[API] compile_pulse accepts values in [0, 1] - breaking-change (#87)

Instead of accepting absolute values for the amplitude and duration (which requires
a deeper knowledge of the underlying physics/devices), we now take as argument a
value in [0, 1], where 0 represents the minimal possible amplitude/duration
and 1 the maximal possible amplitude/duration.

Author: Yoric

qek/data/graphs.py

@@ -7,6 +7,7 @@
 import abc
 from dataclasses import dataclass
 import logging
+import math
 from typing import Any, Final, Generic, TypeVar
 
 import networkx as nx
@@ -228,29 +229,65 @@ def compile_register(self) -> pl.Register:
 
     def compile_pulse(
         self,
-        amplitude: float = SEQUENCE_DEFAULT_AMPLITUDE_RAD_PER_US,
-        duration: int = SEQUENCE_DEFAULT_DURATION_NS,
+        normalized_amplitude: float | None = None,
+        normalized_duration: float | None = None,
     ) -> pl.Pulse:
         """Extract a Pulse for this graph.
 
         A Pulse represents the laser applied to the atoms on the device.
 
         Arguments:
-            amplitude: The amplitude for the laser pulse, in rad per microseconds.
-                By default, use the value demonstrated in the companion paper.
-            duration: The duration of the laser pulse, in nanoseconds.
-                By default, use the value demonstrated in the companion paper.
+            normalized_amplitude (optional): The normalized amplitude for the laser pulse, as a value in [0, 1],
+                where 0 is no pulse and 1 is the maximal amplitude for the device. By default,
+                use the value demonstrated in the companion paper.

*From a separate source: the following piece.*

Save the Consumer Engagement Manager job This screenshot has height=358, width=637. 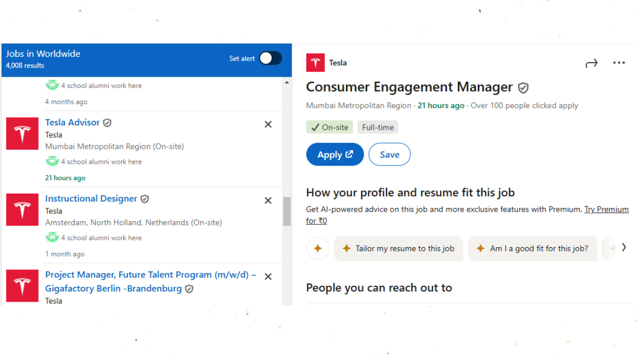click(x=389, y=154)
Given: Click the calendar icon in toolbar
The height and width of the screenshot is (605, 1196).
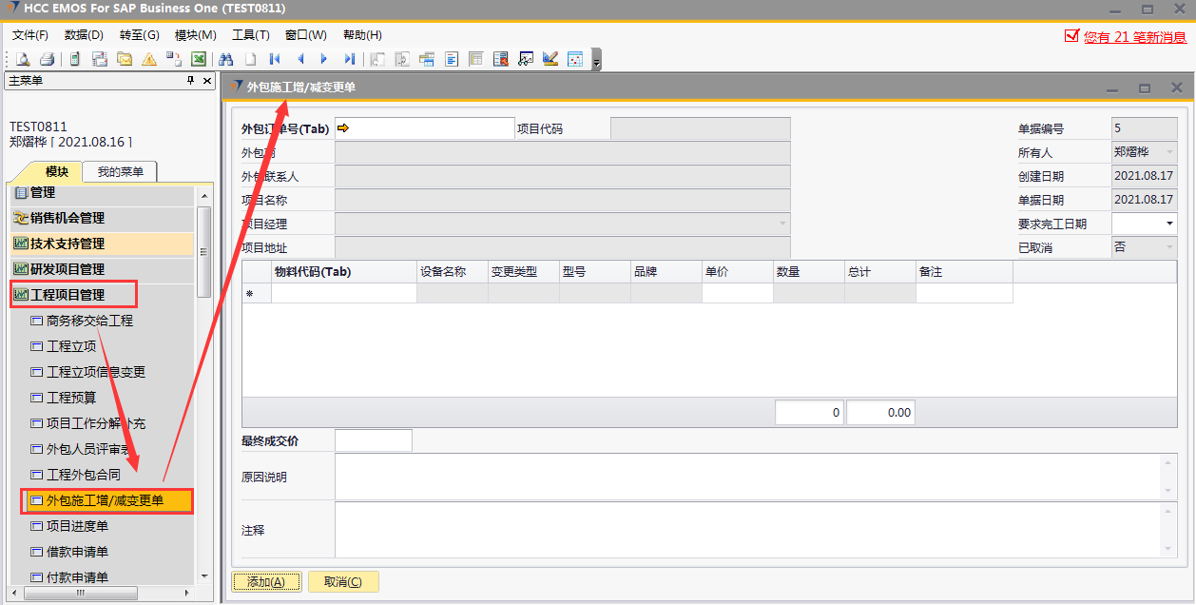Looking at the screenshot, I should pos(575,59).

+            normalized_duration (optional): The normalized duration of the laser pulse, as a value in [0, 1],
+                where 0 is the shortest possible duration and 1 is the longest possible
+                duration. By default, use the value demonstrated in the companion paper.
         """
         # Note: In the low-level API, we separate register and pulse compilation for
         # pedagogical reasons, because we want to take the opportunity to teach them
         # about registers and pulses, rather than pulser sequences.
 
-        # See the companion paper for an explanation on these constants.
-        Omega_max = amplitude
-        t_max = duration
+        channel = self.device.channels["rydberg_global"]

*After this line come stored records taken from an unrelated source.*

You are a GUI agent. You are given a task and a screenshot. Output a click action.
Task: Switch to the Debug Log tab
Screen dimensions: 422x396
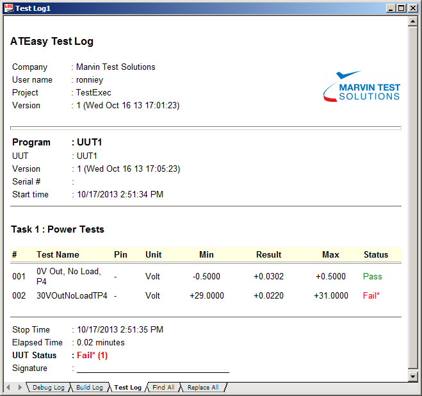pos(48,388)
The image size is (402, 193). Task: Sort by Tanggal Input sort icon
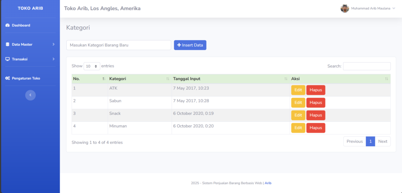coord(286,79)
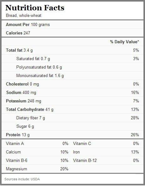Click the Amount Per 100 grams row
Screen dimensions: 145x186
[x=73, y=24]
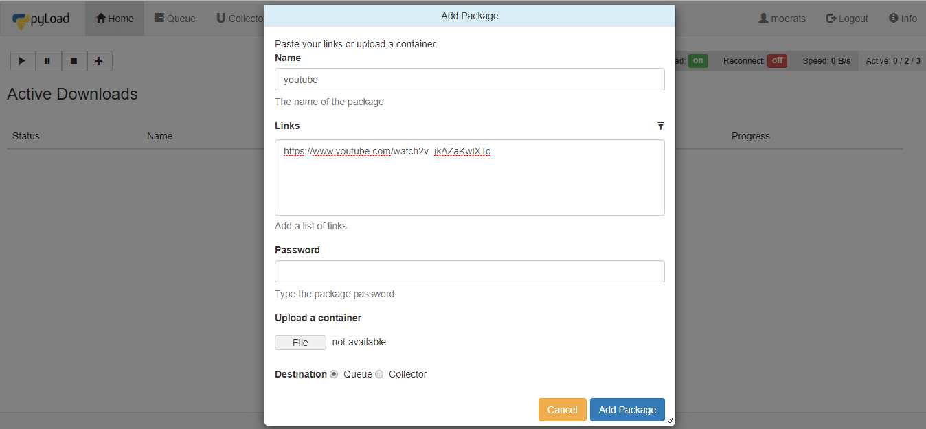The width and height of the screenshot is (926, 429).
Task: Click the Logout link
Action: 847,19
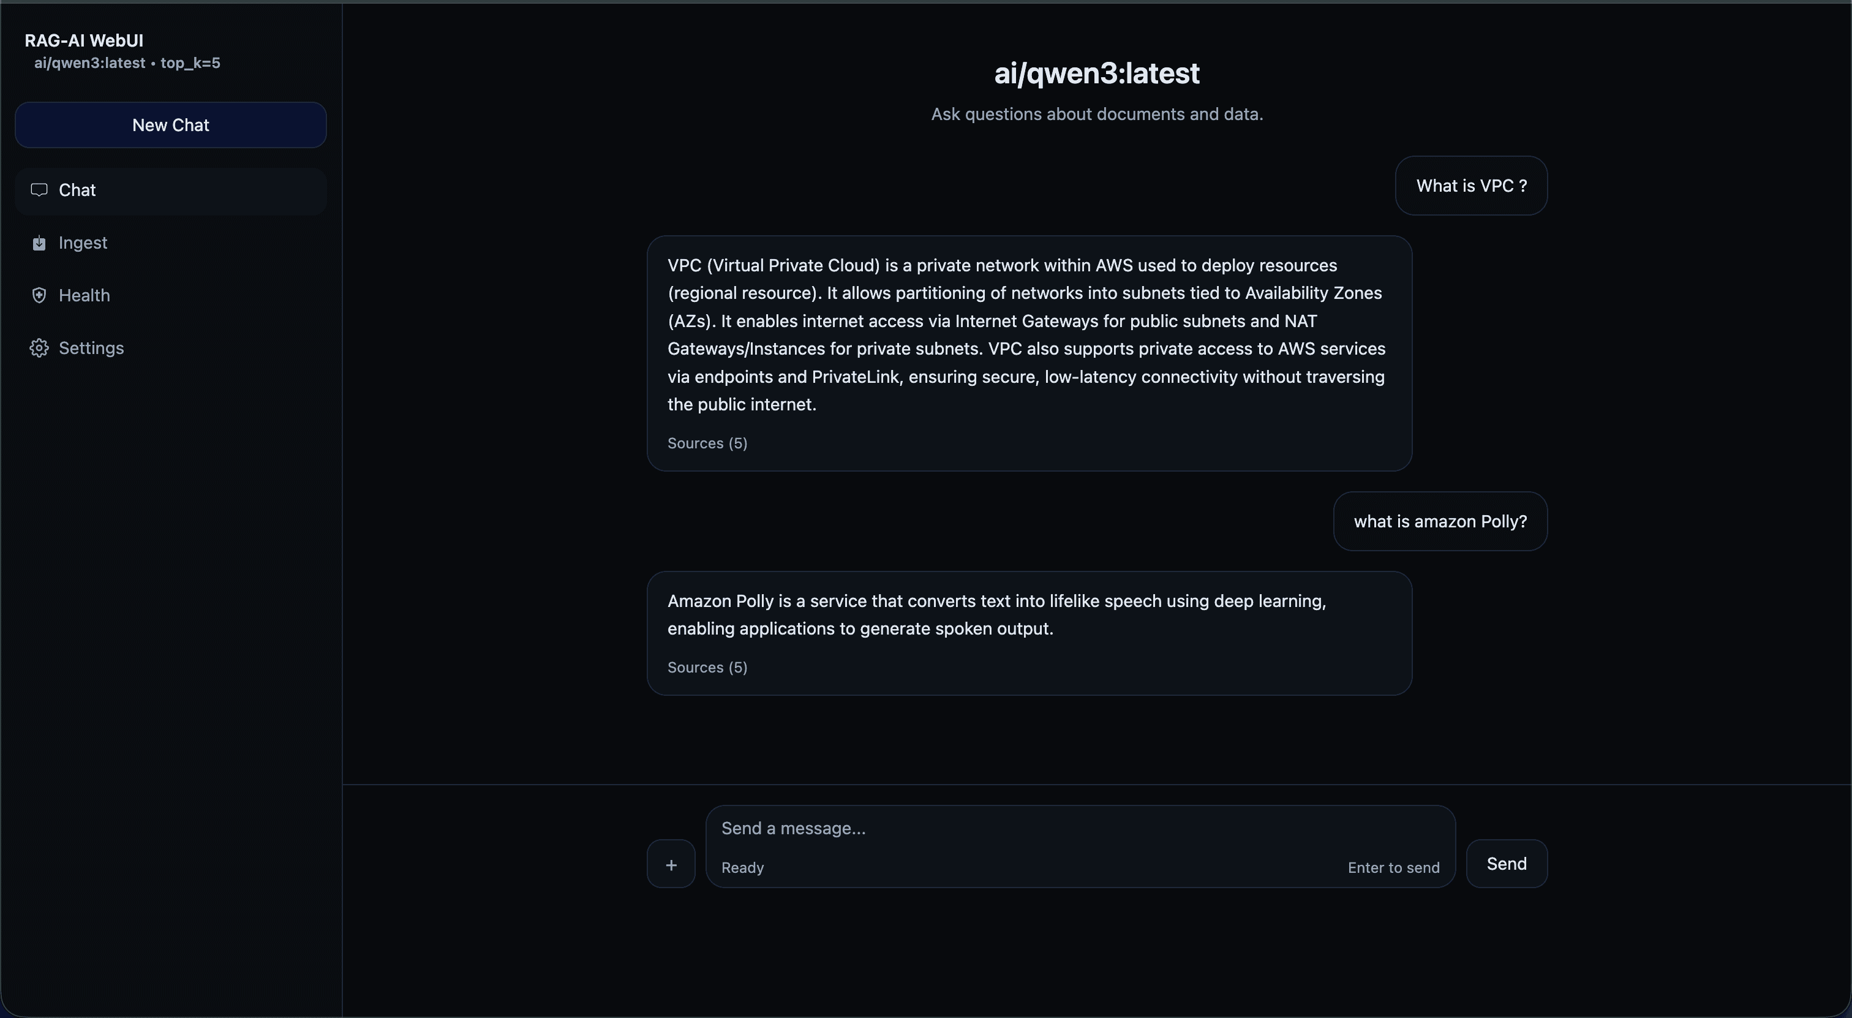This screenshot has width=1852, height=1018.
Task: Start a New Chat
Action: pos(170,125)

+        assert channel is not None
+
+        max_amp = channel.max_amp
+        assert max_amp is not None
+
+        min_duration = channel.min_duration
+        max_duration = channel.max_duration
+        assert max_duration is not None
+
+        if normalized_amplitude is None:
+            absolute_amplitude = self.SEQUENCE_DEFAULT_AMPLITUDE_RAD_PER_US
+            if absolute_amplitude > max_amp:
+                # Unlikely, but let's defend in depth.
+                raise ValueError(
+                    f"This device does not support pulses with amplitude {absolute_amplitude} rad per us, amplitudes should be <= {max_amp}"
+                )
+        else:
+            if normalized_amplitude < 0 or normalized_amplitude > 1:
+                raise ValueError("Invalid amplitude, expected a value in [0, 1] or None")

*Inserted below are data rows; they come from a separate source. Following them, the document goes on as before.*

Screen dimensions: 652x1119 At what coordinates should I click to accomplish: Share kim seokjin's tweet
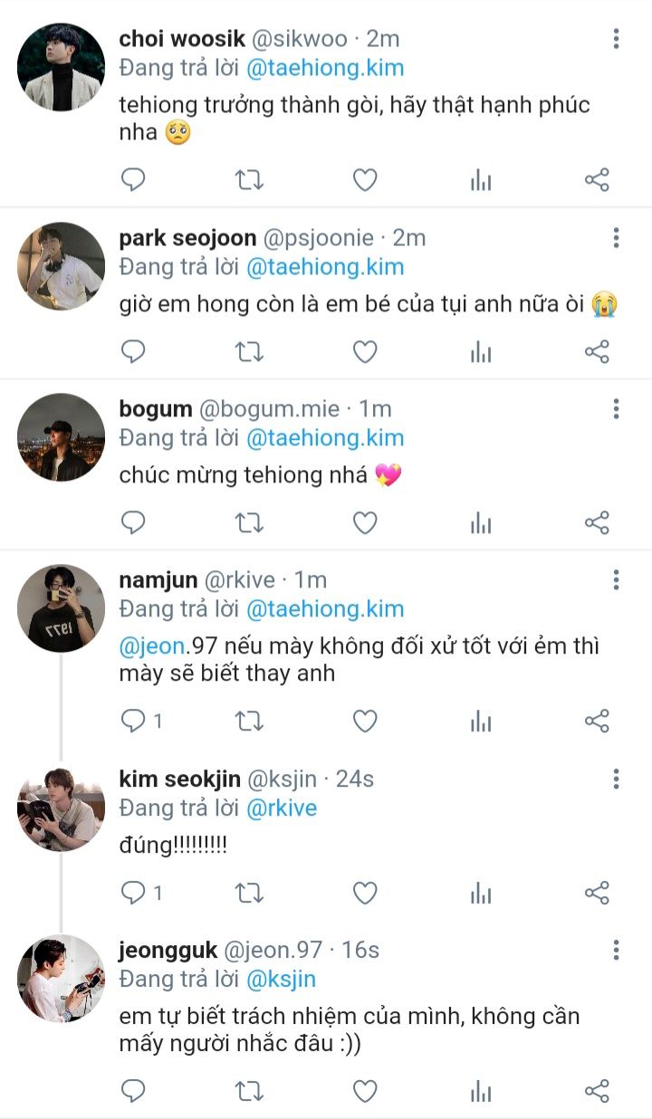pyautogui.click(x=597, y=894)
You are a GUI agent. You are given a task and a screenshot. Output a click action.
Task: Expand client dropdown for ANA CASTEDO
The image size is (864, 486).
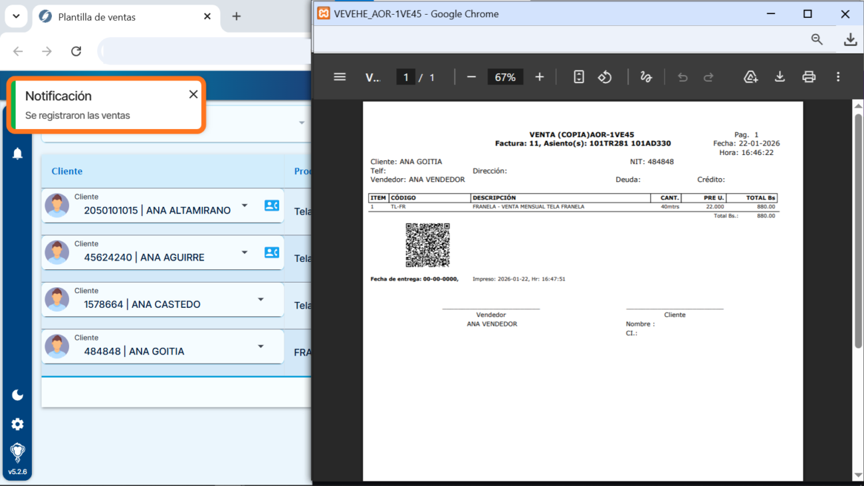pyautogui.click(x=261, y=299)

+            absolute_amplitude = normalized_amplitude * max_amp
+
+        if normalized_duration is None:
+            absolute_duration = self.SEQUENCE_DEFAULT_DURATION_NS
+            if absolute_duration < min_duration or absolute_duration > max_duration:
+                # Unlikely, but let's defend in depth.
+                raise ValueError(
+                    f"This device does not support pulses with duration {absolute_duration} ns, pulses should be within [{min_duration}, {max_duration}]"
+                )
+        else:
+            if normalized_duration < 0 or normalized_duration > 1:
+                raise ValueError("Invalid duration, expected a value in [0, 1] or None")
+            absolute_duration = (
+                math.ceil(normalized_duration * (max_duration - min_duration)) + min_duration
+            )
+
+        # For an explanation on these constants, see the companion paper.
         pulse = pl.Pulse.ConstantAmplitude(
-            amplitude=Omega_max,
-            detuning=pl.waveforms.RampWaveform(t_max, 0, 0),
+            amplitude=absolute_amplitude,
+            detuning=pl.waveforms.RampWaveform(absolute_duration, 0, 0),
             phase=0.0,
         )
         return pulse